Holmes revealed that in his own newsroom at GBNews, his colleagues laughed at the prospect of the international rockstar undergoing a hip replacement.

“They were all tickled by the idea of a rocker like him being confronted with being ‘over the hill’ – but I saw nothing remotely funny about it,” wrote Holmes.

However, the former ITV presenter suggested that being painless due to the hip replacement “wins out” over mockery.

“People who don’t suffer from this have no idea how chronic the pain is; the sleepless nights or not being able to drive, let alone do anything more physically active,” Holmes added.

“If it hasn’t come to your door, you should be downright thankful. For sufferers, though, if the options are mockery or being pain-free, the latter wins out every time.”

He also argued that the surgery is not overly cumbersome, comparing it to a quick “Formula One pitstop”, and recalled that his wife was adamant that she wouldn’t be pushing him around in a wheelchair.

“I am frankly evangelical that whatever age, stage, or reason you are going through for needing the surgery, getting it done will only enhance your life,” wrote Holmes.

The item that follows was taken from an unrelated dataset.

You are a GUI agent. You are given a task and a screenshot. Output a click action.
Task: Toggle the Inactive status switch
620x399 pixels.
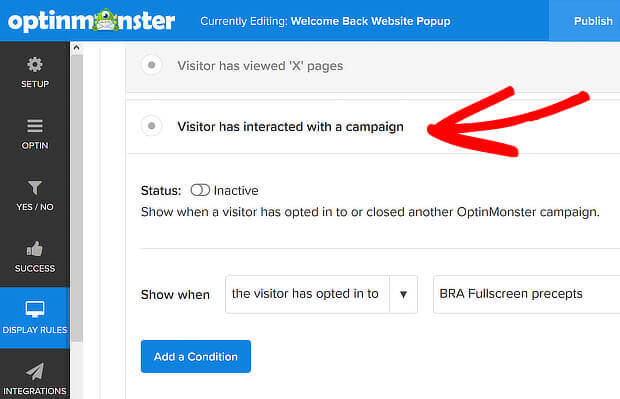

“People should be more understanding and thankful that the technology and staff exist to make this all so seamless.”

Recovery times for a hip replacement vary from person to person. Most people are in hospital for around three to five days after a hip replacement.

Over the last few years, the waiting times for a hip replacement through the NHS have increased drastically.

The NHS has a target waiting time of 18 weeks, however, many people have had to wait a lot longer than that. According to the Royal College of Surgeons of England, more than two million people are waiting longer than the statutory 18 weeks.